The data were filtered in the following way. First, a 1% run-specific q-value filter was automatically applied at the precursor level by DIA-NN. Further, to compare the protein identification numbers in the dilution series between different injection amounts and LC-MS modes, a 1% global protein group q-value filter (Lib.PG.Q.Value column in the report) was also applied. For the LFQbench-type two-species benchmarks for quantification accuracy, a 1% global protein group q-value filter and 1% run-specific protein group q-value was used instead (Lib.PG.Q.Value and PG.Q.Value column in the report). We note that in any experiment processed using the MBR mode in DIA-NN, 1% global precursor q-value filtering is also applied automatically (20).
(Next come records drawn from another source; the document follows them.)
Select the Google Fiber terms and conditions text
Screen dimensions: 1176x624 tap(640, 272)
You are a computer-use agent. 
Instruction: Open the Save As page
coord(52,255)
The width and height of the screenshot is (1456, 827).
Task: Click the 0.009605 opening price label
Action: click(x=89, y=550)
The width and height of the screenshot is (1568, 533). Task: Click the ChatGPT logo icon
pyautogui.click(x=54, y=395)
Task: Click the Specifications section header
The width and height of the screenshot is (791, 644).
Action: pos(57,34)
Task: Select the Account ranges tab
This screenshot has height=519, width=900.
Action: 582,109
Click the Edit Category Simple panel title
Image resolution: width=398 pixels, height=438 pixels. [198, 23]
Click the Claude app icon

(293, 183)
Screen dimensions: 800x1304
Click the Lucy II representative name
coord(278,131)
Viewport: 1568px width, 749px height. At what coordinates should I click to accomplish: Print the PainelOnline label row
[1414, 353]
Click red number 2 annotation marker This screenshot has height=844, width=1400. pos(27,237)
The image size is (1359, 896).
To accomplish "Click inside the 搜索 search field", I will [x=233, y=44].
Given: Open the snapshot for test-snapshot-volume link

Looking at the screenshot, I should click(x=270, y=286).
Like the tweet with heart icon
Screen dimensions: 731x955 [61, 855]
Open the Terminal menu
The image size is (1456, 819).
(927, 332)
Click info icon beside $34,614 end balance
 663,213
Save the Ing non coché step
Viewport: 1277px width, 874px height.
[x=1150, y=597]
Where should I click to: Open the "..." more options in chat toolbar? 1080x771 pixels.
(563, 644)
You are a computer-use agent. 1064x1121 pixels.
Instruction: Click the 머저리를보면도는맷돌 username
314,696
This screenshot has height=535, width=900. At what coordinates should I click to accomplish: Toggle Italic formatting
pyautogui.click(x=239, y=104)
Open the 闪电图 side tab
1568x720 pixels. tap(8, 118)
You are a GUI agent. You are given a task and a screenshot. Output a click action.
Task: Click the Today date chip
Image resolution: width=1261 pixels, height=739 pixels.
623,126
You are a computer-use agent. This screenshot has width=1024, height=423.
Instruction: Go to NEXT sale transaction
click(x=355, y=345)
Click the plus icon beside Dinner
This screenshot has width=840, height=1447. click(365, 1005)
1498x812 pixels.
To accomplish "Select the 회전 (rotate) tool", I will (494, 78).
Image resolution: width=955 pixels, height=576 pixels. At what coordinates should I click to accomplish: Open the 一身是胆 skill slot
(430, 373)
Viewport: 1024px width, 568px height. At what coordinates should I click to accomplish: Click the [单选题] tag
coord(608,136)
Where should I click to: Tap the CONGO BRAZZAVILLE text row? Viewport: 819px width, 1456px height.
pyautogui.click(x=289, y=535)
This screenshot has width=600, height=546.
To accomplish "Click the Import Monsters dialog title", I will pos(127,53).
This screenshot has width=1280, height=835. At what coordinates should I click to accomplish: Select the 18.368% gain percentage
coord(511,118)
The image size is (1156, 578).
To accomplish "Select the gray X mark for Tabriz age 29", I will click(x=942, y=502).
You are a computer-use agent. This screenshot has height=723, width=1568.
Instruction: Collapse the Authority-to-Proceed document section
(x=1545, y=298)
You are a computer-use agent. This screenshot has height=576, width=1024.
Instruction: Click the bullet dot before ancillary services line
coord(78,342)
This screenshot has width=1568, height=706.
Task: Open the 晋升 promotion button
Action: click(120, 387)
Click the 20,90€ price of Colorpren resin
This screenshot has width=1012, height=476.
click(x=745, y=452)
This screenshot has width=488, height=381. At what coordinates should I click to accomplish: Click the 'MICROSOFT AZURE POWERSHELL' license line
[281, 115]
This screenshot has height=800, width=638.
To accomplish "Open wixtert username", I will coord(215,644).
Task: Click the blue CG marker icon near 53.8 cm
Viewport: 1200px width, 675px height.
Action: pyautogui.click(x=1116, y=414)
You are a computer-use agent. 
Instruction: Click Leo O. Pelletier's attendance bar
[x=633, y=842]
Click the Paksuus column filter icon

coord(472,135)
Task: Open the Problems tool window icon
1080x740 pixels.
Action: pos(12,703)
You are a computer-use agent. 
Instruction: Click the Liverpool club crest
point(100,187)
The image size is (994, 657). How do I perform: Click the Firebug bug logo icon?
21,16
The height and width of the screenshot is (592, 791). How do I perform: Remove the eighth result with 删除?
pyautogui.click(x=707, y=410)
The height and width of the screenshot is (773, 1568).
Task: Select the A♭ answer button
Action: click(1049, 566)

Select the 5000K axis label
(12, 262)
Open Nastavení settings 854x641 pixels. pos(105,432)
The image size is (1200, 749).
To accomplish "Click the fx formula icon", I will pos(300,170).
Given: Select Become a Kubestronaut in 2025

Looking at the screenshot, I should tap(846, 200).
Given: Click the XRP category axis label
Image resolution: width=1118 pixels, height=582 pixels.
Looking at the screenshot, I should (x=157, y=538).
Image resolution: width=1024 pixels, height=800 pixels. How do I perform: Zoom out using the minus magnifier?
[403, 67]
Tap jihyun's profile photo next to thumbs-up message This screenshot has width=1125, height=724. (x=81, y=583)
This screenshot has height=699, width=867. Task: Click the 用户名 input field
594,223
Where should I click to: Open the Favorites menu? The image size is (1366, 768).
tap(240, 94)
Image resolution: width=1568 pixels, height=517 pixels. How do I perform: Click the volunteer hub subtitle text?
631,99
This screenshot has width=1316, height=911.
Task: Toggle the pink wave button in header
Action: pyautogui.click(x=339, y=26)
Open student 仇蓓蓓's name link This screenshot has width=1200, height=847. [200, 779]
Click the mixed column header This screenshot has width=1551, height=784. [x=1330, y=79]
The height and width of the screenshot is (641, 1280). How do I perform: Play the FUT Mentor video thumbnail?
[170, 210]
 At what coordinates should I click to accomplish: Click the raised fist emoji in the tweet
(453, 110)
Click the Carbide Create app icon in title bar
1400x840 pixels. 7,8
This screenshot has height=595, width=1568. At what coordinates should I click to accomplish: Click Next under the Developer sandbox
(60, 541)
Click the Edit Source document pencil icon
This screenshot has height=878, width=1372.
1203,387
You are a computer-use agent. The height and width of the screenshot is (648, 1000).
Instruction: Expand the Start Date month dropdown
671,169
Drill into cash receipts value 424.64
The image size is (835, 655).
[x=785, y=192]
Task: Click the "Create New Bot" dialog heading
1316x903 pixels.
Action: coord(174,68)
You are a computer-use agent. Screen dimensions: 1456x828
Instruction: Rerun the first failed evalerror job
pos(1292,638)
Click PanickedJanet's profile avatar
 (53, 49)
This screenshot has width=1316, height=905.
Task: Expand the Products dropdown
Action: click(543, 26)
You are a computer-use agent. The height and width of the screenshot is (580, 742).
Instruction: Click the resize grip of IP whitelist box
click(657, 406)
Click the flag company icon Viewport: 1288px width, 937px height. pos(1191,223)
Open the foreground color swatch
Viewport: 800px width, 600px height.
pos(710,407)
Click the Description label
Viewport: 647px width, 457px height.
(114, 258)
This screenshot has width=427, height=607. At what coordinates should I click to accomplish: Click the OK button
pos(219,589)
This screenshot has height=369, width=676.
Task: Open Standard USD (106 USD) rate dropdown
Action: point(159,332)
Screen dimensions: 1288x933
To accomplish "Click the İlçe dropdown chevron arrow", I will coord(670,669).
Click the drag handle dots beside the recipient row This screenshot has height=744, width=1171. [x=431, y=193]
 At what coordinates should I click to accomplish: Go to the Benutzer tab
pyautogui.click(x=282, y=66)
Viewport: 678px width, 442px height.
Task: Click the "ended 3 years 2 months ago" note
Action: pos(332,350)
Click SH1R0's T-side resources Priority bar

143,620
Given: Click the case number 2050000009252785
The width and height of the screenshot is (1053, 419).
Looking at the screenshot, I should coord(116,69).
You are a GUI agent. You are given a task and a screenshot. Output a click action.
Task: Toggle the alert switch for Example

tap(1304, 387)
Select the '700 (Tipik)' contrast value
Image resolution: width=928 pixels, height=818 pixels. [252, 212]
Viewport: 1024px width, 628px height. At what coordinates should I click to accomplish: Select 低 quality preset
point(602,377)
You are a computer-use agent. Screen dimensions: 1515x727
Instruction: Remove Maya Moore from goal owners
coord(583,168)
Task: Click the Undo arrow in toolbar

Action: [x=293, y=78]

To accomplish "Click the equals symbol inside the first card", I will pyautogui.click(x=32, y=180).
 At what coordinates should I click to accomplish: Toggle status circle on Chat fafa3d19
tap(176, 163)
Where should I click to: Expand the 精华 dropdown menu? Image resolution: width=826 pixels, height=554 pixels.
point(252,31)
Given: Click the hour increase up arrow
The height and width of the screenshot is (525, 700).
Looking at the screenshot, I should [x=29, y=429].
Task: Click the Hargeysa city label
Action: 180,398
Coefficients of variation (CV) were calculated for each protein or precursor as its empirical standard deviation divided by its empirical mean, and are reported in percentages. CV values were calculated for proteins or precursors identified in all 3 replicate measurements.
We included the DIA-NN pipeline file in PRIDE (Perez-Riverol et al., 2022) PXD036786, which fully specifies the DIA-NN configuration in processing of each of the datasets analysed.”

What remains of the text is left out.